でも、そんなに外れてもいない気がしている。
ただ、僕が言いたかったのは、AIが秘密を暴き立てる、みたいな怖い話ではない。もっと地味な話だ。
これまで比べられなかったものが、比べられるようになる。
それだけのことなんだけれど、それだけのことで、けっこう色々なものが見えるようになる。
なかでもいちばん見えるようになるのは、「言われなかったこと」だと思う。
書いてあることじゃなくて、書いていなかったこと。説明されたことじゃなくて、説明されなかったこと。
そして、それを最初に問われるのは、たぶん経営者だ。
一つだけ読んでも、足りているかどうか分からない
会社の話をする前に、少しだけ回り道をさせてほしい。僕がこの変化に気づいた場所の話だ。
いま僕は、西尾ミライ新聞という小さな地域メディアを一人でやっていて、市民病院や福祉や観光や税収のことを調べている。
市が出している資料を一つ読んでも、それで足りているのかどうかは分からない。書いてあることは分かる。でも、書いていないことには気づけない。
ところが、同じテーマの他の市の資料を横に並べた瞬間に、見えてしまう。
ある市は、事業の目的だけじゃなく、誰が使ったか、いくらかかったか、効果はどうだったか、これからの課題は何かまで書いている。別の市は、事業名と予算額だけ。
どちらが正しい、という話ではない。
ただ、並べると、問いが出てくる。
なんで、この数字は出ていないんだろう。
なんで、続けるかやめるかの判断の基準が書かれていないんだろう。
これまでは、この「並べる」がとにかく大変だった。資料を探して、読んで、形をそろえて、違いを見つける。そこまでに時間もお金もかかるから、専門家か大きな組織でなければ、問いを立てる場所にすらたどり着けなかった。
生成AIは、ここを安くしている。
AIが正解を教えてくれるわけじゃない。そうではなくて、AIは、答えを出す前に、ちがいを問いに変えてくれる。

そして、これは役所だけの話じゃない。
会社にも、「言わなかったこと」がある
たとえば、こんな場面。
会議ではAと言っていたのに、三か月後には、Bが最初からの方針だったことになっている。

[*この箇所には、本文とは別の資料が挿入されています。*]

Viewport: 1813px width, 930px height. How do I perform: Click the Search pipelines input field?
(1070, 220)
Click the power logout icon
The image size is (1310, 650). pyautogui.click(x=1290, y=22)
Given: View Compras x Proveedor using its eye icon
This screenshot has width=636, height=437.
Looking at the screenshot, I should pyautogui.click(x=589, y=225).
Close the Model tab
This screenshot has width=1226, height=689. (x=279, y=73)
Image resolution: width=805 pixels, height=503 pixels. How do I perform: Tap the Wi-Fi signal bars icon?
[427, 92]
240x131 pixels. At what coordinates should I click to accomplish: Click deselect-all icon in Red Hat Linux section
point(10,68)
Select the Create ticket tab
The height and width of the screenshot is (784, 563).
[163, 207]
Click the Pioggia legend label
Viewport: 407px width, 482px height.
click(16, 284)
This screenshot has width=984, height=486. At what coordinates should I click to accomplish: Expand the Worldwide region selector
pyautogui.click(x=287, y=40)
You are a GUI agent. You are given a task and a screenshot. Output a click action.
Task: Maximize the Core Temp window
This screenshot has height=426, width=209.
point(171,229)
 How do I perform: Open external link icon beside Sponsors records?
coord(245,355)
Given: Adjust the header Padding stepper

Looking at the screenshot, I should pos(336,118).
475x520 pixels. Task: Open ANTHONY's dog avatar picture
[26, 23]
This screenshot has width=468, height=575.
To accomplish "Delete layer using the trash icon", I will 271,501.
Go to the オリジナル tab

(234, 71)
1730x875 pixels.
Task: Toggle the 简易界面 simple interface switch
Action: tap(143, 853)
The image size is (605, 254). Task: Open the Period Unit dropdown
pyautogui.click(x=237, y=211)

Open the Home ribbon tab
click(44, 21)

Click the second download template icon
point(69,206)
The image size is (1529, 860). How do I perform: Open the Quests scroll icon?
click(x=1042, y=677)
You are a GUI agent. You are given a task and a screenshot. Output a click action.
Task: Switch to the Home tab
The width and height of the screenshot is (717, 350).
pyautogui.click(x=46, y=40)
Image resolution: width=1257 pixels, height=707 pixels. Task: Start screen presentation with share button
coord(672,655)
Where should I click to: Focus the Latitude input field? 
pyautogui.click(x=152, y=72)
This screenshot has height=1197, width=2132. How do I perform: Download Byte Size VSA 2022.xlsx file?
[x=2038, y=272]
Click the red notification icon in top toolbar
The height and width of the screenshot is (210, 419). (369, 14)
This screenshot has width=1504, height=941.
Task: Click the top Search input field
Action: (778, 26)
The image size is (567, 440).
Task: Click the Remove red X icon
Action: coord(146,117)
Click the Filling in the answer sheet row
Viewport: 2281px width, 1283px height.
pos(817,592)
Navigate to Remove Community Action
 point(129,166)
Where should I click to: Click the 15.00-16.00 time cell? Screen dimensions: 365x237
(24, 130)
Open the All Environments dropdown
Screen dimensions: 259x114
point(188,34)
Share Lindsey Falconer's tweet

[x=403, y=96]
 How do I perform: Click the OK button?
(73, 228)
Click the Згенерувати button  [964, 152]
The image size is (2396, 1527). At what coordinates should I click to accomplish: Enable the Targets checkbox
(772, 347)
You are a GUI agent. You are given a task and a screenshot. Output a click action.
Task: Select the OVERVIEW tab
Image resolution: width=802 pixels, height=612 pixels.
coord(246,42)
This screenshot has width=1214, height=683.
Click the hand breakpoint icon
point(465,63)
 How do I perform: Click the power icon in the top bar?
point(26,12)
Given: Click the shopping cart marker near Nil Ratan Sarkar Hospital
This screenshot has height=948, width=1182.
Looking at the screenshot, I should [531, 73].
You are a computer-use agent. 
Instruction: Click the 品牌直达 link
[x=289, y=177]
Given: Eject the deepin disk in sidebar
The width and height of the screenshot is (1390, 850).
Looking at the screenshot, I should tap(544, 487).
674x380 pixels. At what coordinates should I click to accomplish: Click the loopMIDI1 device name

「失敗を恐れずに挑戦しよう」と言ったその同じ口で、異論を出した人を「協調性がない」と評価する。
うまくいかなかったときは現場の実行力が足りないと言われ、うまくいったときは経営判断の成果になる。
「あいつは組織に向いていない」と言われた人がいるけれど、その判断がどの発言の、どの場面から来たのかは、どこにも残っていない。
……身に覚え、ありませんか。
僕にはあります。言われた側としても、言った側としても。
これまでは、こういうことは流れていった。役職が上の人の記憶と解釈が、そのまま会社の記憶になったからだ。
でも今は、会議の資料も、チャットのやりとりも、評価のコメントも、方針が変わった履歴も、だいたい残っている。そして、残っているものを突き合わせるのは、AIがいちばん得意なことのひとつだ。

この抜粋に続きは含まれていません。